# Can mass be viewed as dense energy

## Energy density

Lexicon> Letter E> Energy Density

Definition: an amount of energy per volume or unit of mass

English: energy density

Categories: Energy Storage, Basic Terms, Physical Basics

Formula symbol: w

Unit: MJ / m3, MJ / kg, kWh / m3, kWh / kg

Author: Dr. Rüdiger Paschotta

How to quote; suggest additional literature

Original creation: 25.09.2010; last change: 15.05.2021

URL: https://www.energie-lexikon.info/energiedichte.html

The term Energy density is not uniformly defined. The following ways of using it are common:

• The volumetric energy density is a z. B. amount of energy stored per volume. It is to be given z. B. in joules per cubic meter (J / m3) or in megajoules per liter (MJ / l). This value can e.g. B. for different types of rechargeable batteries (accumulators) and limits the amount of energy that can be carried for an electric car for a given maximum space requirement of the batteries. Correspondingly, the volumetric energy density of fuels relates to their calorific value or calorific value per volume. Liquid and solid fuels achieve far higher values ​​here than gaseous fuels.
• Sometimes the mass (also known as Weight called) more important than the volume. Then you look at them gravimetric energy density in J / kg. Gaseous fuels also achieve very high values ​​here. However, if the energy density of an entire storage facility (e.g. a pressurized gas cylinder and not just the natural gas enclosed in it) is taken into account, the energy density values ​​can again be significantly reduced.

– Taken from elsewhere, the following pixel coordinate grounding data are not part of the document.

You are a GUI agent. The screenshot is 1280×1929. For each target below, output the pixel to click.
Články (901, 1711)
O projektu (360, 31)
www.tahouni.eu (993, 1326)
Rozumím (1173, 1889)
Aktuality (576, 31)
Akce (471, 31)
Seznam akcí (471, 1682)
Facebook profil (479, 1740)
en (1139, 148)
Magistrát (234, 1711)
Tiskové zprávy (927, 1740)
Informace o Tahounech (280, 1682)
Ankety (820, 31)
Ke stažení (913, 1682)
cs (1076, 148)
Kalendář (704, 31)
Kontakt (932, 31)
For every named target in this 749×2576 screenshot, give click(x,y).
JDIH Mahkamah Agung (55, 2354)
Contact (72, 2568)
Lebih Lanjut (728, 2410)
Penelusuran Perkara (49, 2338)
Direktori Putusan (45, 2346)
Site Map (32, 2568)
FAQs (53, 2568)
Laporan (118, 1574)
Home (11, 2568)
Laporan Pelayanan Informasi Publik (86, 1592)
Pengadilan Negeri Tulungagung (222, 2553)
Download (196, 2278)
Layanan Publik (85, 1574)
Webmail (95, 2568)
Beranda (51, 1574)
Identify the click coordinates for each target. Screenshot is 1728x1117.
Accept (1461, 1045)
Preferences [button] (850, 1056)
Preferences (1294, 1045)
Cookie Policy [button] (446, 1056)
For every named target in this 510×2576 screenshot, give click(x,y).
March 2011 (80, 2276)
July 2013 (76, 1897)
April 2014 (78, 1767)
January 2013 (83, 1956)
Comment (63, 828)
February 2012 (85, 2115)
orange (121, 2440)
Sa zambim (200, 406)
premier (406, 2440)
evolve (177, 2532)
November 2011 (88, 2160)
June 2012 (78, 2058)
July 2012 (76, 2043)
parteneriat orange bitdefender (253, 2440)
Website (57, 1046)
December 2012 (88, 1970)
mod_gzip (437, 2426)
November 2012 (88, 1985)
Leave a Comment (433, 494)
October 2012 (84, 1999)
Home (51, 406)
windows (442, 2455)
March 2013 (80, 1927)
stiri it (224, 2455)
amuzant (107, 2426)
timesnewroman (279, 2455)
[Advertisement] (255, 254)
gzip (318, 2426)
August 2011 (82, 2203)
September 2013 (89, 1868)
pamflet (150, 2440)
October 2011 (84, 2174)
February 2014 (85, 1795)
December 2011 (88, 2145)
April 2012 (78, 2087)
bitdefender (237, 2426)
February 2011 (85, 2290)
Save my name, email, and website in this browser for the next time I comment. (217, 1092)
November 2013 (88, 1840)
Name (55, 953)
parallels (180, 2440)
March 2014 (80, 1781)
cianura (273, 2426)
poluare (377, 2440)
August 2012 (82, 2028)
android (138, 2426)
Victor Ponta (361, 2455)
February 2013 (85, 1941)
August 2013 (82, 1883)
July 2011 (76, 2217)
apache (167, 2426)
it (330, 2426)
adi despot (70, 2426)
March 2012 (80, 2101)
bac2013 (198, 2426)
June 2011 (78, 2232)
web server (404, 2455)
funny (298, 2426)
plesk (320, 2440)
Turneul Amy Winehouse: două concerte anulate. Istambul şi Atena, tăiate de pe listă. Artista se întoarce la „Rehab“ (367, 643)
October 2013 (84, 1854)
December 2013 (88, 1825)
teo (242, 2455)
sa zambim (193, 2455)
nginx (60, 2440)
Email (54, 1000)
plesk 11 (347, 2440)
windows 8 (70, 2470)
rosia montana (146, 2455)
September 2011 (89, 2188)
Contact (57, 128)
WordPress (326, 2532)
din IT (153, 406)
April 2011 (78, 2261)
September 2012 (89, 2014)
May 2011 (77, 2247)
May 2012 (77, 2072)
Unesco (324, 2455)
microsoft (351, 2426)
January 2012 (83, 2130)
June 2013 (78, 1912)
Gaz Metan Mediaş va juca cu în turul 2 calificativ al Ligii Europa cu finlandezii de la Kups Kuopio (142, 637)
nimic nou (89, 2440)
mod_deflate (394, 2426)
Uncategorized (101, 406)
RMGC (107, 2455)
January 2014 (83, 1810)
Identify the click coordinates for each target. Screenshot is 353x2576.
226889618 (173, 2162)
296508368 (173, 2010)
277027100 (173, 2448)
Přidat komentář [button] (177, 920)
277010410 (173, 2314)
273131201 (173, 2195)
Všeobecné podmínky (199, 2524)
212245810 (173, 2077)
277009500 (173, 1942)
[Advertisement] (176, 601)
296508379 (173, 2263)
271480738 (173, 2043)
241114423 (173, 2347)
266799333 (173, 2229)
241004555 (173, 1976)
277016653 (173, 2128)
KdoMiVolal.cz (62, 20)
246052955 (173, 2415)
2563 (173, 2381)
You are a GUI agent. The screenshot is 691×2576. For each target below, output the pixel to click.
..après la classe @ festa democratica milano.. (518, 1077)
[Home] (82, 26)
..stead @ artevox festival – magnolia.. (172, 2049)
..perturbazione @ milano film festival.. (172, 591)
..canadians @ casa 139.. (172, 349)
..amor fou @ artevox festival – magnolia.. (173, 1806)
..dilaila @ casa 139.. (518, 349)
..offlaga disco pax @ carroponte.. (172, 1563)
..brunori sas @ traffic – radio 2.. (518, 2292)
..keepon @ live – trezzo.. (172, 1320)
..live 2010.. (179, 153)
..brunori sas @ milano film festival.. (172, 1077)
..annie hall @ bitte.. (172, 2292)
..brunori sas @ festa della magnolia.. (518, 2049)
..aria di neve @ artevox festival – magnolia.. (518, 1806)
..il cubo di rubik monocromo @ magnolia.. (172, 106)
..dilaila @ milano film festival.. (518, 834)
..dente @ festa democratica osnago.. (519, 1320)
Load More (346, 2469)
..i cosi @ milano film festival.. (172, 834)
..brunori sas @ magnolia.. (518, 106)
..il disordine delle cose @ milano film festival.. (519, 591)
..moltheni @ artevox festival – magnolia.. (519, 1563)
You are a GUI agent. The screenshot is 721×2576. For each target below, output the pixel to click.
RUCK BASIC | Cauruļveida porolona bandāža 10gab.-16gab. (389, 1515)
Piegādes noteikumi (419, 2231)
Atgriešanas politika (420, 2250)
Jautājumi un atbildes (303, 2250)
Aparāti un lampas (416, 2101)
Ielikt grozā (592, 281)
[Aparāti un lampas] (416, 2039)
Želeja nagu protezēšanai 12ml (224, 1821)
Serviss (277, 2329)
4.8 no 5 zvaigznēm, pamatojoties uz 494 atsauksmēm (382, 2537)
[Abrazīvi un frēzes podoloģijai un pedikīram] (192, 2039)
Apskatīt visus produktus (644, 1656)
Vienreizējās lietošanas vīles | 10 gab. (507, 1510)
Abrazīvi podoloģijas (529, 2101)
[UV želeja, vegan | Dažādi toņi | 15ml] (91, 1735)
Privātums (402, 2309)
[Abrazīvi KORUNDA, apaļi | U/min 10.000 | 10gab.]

Sometimes the term Energy density also very fuzzy instead Power density used. For example, the low power density of solar radiation (of the order of 1 kW / m2) the high space requirements of systems for the use of solar energy. In the case of rechargeable batteries, a high energy density does not necessarily mean a high power density, and vice versa.

### Importance of energy density

In the case of accumulators for electric cars and other vehicles (more generally in the case of mobile energy storage devices), a high gravimetric energy density is very desirable, since this is the only way to achieve a good range without excessive weight. At the same time, this tends to reduce the energy required for production (gray energy) and the resulting environmental pollution.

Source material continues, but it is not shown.